In this lecture, Dr Uilleam Blacker will suggest that von Hagen’s proposal can be applied not only to historiography, but also to Ukraine’s literary heritage: throughout the19th and 20th century, whether in the Russian or Austro-Hungarian Empires, interwar Poland or the Soviet Union, Ukrainian literature struggled to assert itself within repressive political environments and in fierce competition with other national literatures. Far from representing simply weakness, however, this context has provided contemporary Ukraine with enormous multilingual and multicultural literary richness.

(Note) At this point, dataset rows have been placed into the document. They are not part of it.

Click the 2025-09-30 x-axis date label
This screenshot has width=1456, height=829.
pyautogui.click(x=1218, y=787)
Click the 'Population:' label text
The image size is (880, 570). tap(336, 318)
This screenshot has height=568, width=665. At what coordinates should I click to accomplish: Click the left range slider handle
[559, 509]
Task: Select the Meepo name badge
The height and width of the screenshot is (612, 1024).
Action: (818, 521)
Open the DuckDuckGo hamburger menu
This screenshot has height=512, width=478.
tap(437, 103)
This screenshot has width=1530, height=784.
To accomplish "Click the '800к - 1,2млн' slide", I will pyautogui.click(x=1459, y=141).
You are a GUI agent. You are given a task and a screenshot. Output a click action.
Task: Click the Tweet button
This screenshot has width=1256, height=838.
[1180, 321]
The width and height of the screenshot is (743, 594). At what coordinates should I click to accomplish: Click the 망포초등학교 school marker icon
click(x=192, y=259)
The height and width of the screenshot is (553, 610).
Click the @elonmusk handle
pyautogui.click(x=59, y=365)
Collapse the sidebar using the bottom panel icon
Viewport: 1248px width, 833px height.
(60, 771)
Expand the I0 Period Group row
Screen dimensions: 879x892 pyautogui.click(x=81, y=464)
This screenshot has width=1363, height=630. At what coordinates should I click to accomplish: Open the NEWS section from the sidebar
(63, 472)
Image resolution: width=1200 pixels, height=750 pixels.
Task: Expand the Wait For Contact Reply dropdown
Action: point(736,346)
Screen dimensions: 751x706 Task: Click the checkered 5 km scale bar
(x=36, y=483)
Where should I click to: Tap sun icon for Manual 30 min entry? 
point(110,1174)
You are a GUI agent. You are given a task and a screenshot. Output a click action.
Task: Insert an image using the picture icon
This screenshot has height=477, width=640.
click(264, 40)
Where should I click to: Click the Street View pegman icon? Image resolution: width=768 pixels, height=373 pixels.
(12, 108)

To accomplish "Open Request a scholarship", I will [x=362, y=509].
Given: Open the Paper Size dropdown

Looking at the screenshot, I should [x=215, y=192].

The territories of contemporary Ukraine have been home to writers who wrote not only in Ukrainian, but also in Polish, Yiddish, Russian, German, Hebrew, Crimean Tatar and other languages. Despite the fact that these literatures frequently engaged in complex entanglements, they are rarely studied together; in fact, scholarship often begins by separating them from their competitors and emphasising their self-reliance and uniqueness. In this lecture, Dr Uilleam Blacker proposes a new understanding of the literary and cultural heritage of Ukraine that undoes artificial separations and argues for the adoption of a place-based, rather than national, framework. Such a framework allows for the identification of overlapping traditions and the recognition of competition, interaction and hybridization as central factors in literary systems.
Registration
If you want to attend, please register via the link below.
About the speaker
Uilleam Blacker is Associate Professor of Comparative East European Literature at the School of Slavonic and East European Studies, University College London. He is the author of Memory, the City and the Legacy of World War II in East Central Europe: The Ghosts of Others (Routledge, 2019) and a co-author of Remembering Katyn (Polity, 2012). He is also a co-editor of Memory and Theory in Eastern Europe (Palgrave Macmillan, 2013). His research in Ukrainian, Polish, and Russian literature and culture focuses on questions of cultural memory. He has translated the works of several contemporary writers, including Oleg Sentsov’s collection of short stories Life Went on Anyway (Deep Vellum, 2019).
About .ua discussions
The .ua discussions Series emerged as a reaction to Russia’s violent assault on Ukraine. It aims to counter the information deficit that exists in the Netherlands about Ukraine and provide students and general public with a reliable commentary on Ukraine’s history, culture, society and politics. Using a compact format of weekly one-hour seminars (a mix of online and on-site events), the series will bring together academic experts of Ukraine from across Europe and the Netherlands. Short lectures (30-35 mins) will be followed by Q&A sessions.
The events will take place on Tuesday evening at 6pm. The venue is the Oudemanhuispoort; the events will be organised for an online-audience in the shape of Zoom webinars.